Dédale, pièce que l’on connaît déjà de longue date (créée en 1999), exprime mieux que tout développement redit après lui, ce labyrinthe initiatique dont le secret et le mystère demeurent jusqu’à la fin, intact, préservé de tout dévoilement. La pièce de 12 mn est un absolu chef d’oeuvre de concision et de construction dramatique : une ivresse aux cordes seules qui récapitule et englobe l’esprit des Métamorphoses de Strauss et La Nuit transfigurée de Schönberg : ses glissandi trahisent les sursauts du rêve animé, l’activité secrète de la psyché toujours efflorescente et jamais dévoilée. De l’aveu du compositeur, il s’agit du prolongement d’une lecture de Borges, mais aussi de la réminiscence d’un songe qui convoque une matière mouvante inaccessible. La section centrale plus dramatique et explicitement narrative concentre, aspire, exaspère toute velléité de la conscience, pour replier cette arche vers l’émergence de l’immatériel, comme au début : dans des miroitements contenus mais bien actifs. Un chef d’oeuvre que chacun doit « vivre » et éprouver au disque mais aussi au concert, comme une courte expérience fulgurante. Contraste mené par Johan Farjot et Arnaud Thorette et la harpe enchantée, orphique de Ceysson signent une éblouissante lecture de cette pièce du sublime.

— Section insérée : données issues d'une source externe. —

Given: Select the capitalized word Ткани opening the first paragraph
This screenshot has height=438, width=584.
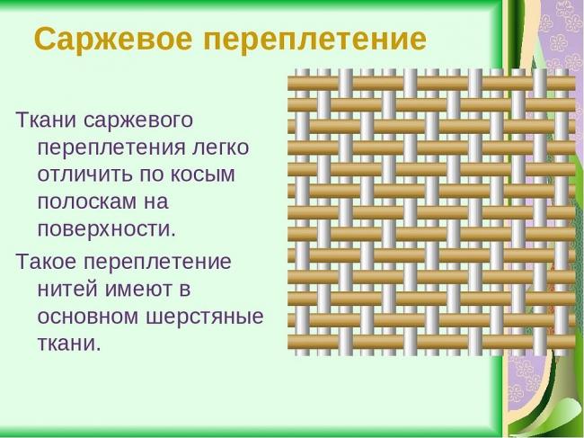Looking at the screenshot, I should click(x=40, y=120).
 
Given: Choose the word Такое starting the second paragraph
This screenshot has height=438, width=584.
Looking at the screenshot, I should click(x=46, y=263).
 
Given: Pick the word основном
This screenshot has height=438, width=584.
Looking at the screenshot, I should click(x=95, y=317).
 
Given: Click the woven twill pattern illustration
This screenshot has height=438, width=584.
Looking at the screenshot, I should click(x=430, y=211).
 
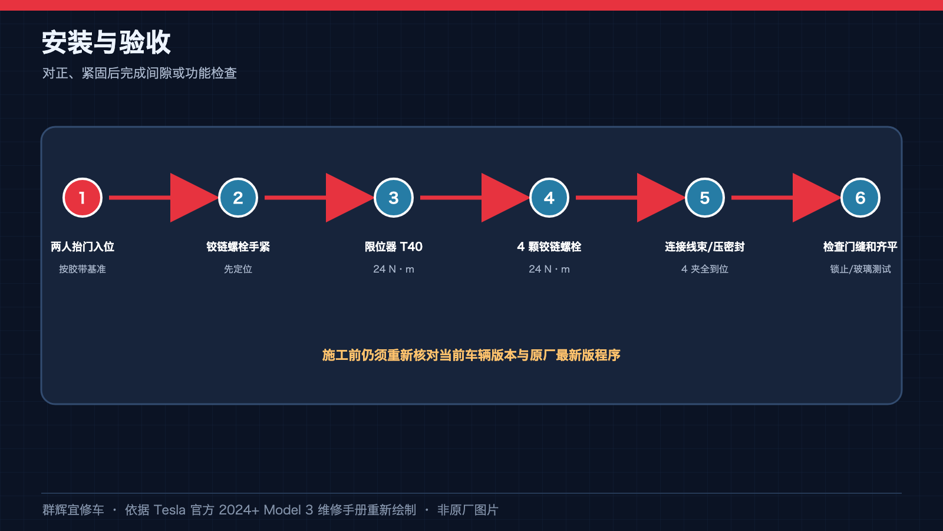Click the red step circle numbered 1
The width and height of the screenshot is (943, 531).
(83, 198)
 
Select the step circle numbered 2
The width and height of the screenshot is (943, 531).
(238, 198)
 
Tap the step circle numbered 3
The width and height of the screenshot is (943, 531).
(394, 198)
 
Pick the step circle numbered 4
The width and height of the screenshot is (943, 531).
(549, 198)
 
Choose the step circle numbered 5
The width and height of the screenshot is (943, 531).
(705, 198)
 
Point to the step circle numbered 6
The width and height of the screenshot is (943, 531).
(860, 198)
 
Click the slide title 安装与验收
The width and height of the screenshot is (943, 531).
(106, 42)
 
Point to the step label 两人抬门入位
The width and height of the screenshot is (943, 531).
(83, 247)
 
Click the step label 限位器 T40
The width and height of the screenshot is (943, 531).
(394, 247)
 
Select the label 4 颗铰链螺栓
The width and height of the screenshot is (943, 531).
(549, 247)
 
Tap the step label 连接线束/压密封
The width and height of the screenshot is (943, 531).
(705, 247)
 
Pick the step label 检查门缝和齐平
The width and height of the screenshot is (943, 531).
(860, 247)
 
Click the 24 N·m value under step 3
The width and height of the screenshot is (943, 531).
(394, 269)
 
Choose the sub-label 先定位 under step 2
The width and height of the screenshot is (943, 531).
(238, 269)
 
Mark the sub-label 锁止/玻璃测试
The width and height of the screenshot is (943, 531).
(860, 269)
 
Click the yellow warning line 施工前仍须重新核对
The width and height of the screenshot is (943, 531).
(471, 355)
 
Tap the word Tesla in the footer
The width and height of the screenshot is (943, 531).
(169, 510)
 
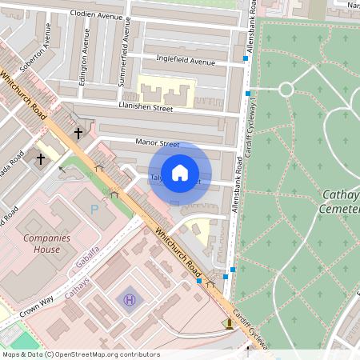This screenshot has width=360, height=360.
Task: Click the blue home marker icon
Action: pos(181,172)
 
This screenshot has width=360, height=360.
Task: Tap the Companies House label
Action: pos(41,243)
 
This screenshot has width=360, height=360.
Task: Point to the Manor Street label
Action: pos(158,144)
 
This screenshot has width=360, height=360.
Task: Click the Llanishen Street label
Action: pos(146,107)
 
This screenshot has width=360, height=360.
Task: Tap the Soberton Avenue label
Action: pos(37,57)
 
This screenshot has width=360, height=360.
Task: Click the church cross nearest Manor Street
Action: pos(78,133)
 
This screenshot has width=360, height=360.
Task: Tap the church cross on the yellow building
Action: pos(40,158)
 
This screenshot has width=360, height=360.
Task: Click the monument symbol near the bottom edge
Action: pos(230,324)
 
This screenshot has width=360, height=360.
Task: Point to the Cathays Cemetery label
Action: pos(341,201)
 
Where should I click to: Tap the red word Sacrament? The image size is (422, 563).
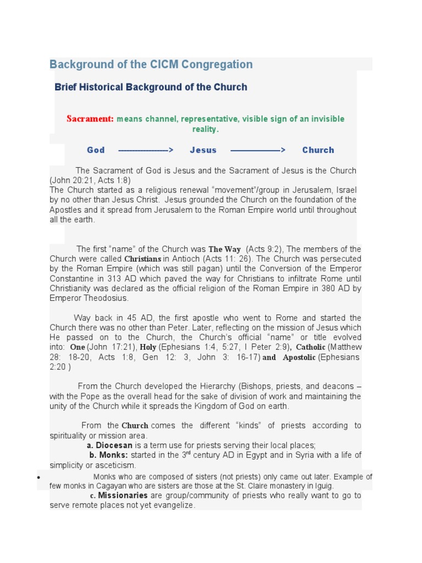[90, 119]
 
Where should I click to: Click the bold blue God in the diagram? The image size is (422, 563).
[96, 150]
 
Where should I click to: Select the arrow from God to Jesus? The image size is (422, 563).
[146, 150]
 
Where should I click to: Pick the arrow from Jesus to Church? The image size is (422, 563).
[258, 150]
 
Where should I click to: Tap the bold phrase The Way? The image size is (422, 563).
[225, 250]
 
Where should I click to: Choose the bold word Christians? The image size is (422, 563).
[143, 259]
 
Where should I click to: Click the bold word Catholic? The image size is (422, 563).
[311, 347]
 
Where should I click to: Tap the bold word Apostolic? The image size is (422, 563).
[299, 357]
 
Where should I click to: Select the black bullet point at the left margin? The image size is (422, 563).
[39, 478]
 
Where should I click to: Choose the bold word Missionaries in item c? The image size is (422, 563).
[123, 495]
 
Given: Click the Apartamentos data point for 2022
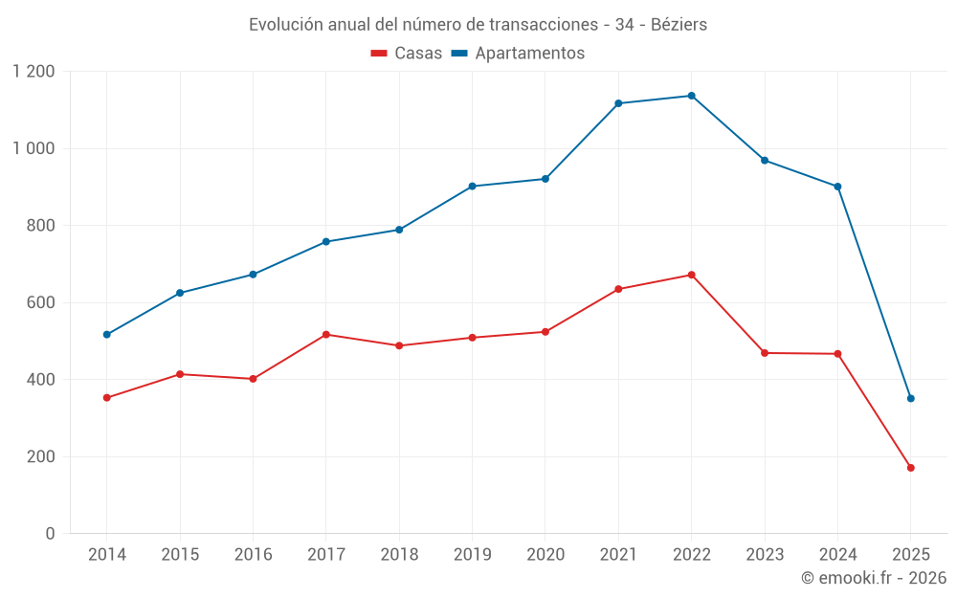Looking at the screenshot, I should coord(691,96).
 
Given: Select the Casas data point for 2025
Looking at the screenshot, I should coord(910,468).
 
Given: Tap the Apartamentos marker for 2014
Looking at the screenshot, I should coord(106,335).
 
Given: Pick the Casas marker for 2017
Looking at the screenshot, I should coord(325,334).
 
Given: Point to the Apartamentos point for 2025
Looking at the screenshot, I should coord(910,398).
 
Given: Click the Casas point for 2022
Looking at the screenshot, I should coord(691,275).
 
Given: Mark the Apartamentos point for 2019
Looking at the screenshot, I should coord(472,187).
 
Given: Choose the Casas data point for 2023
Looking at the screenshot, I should coord(765,353).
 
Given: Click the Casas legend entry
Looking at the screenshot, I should coord(407,54).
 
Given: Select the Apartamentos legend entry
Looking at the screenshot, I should coord(518,54).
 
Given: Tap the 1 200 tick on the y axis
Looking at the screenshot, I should coord(34,72).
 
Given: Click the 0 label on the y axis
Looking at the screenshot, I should coord(51,534).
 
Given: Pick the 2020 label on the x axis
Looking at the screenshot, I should coord(545,555).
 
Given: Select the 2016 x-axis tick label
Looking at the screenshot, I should coord(253,555).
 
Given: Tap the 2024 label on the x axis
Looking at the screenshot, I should coord(837,555).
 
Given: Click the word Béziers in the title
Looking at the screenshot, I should coord(679,25).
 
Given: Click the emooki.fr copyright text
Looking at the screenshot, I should coord(873,578).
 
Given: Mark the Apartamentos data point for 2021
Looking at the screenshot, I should coord(618,103).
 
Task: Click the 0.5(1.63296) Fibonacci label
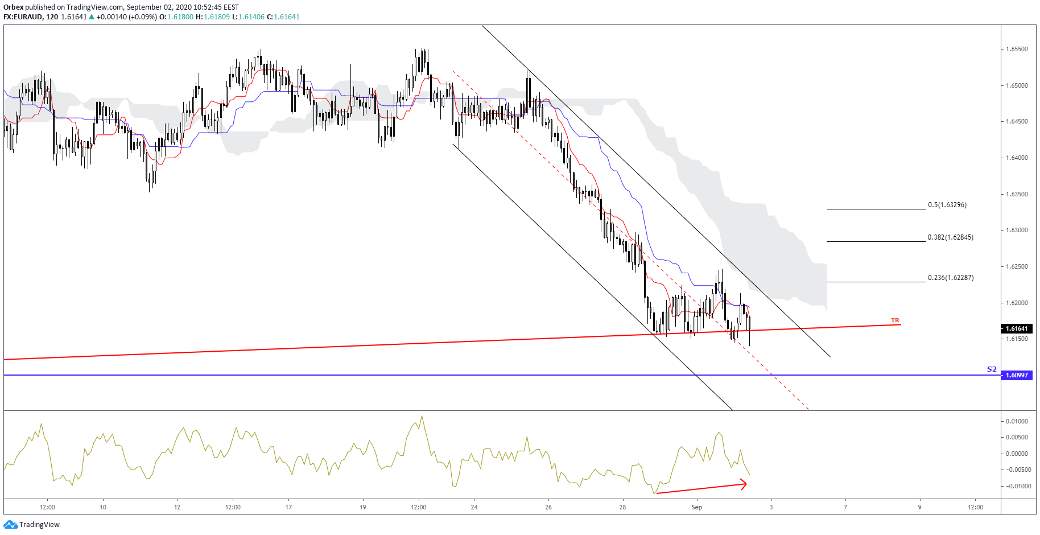(x=947, y=205)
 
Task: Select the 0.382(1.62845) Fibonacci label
(x=950, y=237)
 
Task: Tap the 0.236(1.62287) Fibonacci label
(x=950, y=278)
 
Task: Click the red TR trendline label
(x=895, y=320)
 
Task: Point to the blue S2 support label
(x=992, y=369)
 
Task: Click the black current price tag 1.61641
(x=1017, y=328)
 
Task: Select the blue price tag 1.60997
(x=1017, y=375)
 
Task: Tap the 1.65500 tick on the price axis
(x=1017, y=50)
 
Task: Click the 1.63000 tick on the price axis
(x=1017, y=231)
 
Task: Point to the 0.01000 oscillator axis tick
(x=1017, y=421)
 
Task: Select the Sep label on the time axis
(x=697, y=507)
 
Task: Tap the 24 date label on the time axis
(x=474, y=507)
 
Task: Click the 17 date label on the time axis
(x=288, y=507)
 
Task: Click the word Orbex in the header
(x=13, y=7)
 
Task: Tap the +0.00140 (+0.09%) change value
(x=126, y=17)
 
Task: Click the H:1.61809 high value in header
(x=213, y=17)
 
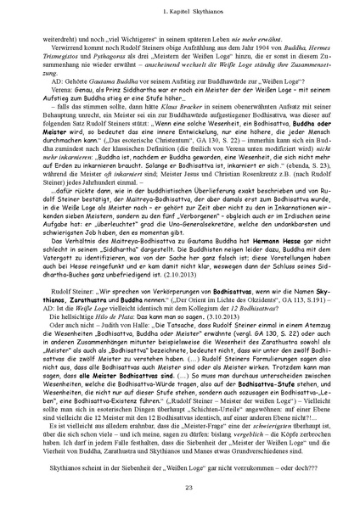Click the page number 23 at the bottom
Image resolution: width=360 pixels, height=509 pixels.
pos(180,485)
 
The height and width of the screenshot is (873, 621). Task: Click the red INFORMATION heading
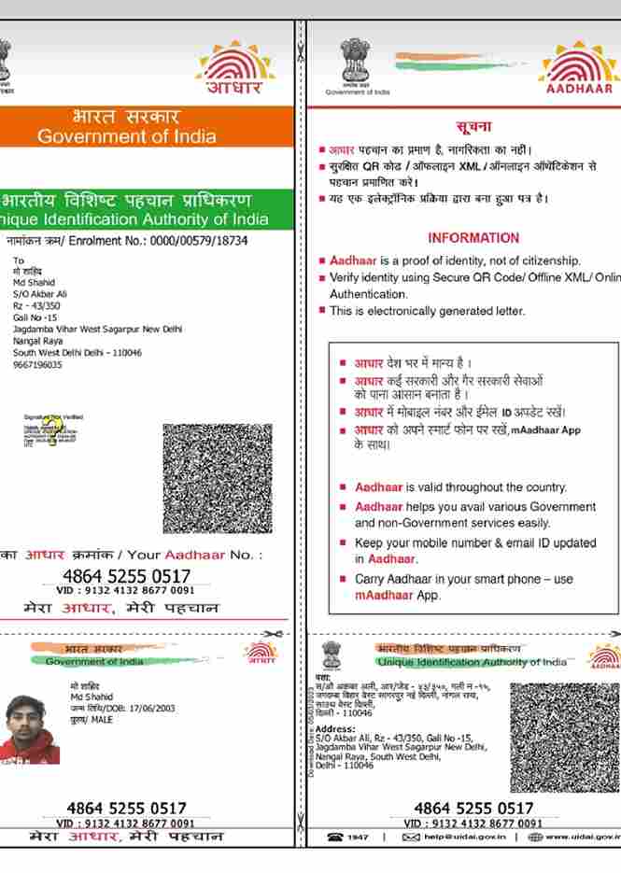click(473, 238)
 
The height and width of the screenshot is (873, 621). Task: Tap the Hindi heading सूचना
click(474, 125)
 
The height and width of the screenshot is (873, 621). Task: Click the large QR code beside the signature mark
click(218, 477)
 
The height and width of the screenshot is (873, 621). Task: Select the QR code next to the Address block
click(564, 737)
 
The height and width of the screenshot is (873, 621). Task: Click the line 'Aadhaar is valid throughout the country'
click(460, 487)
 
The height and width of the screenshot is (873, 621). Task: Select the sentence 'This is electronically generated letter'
click(428, 311)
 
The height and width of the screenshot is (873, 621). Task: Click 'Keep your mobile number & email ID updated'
click(474, 543)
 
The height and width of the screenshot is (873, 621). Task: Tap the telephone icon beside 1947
click(334, 838)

CD, compte rendu critique. Karol Beffa : Into the dark. Ensemble Contraste. Johan Farjot, direction. Avec Karine Deshayes (mezzo, Nuit obscure), Arnaud Thorette (violon, alto), Emmanuel Ceysson (harpe) et Karol Beffa (piano). 1 cd Aparté. Programme enregistré à Paris (Temple Saint-Marcel) en janvier et février 2013. Durée : 1h11mn. CLIC de classiquenews de juin 2015.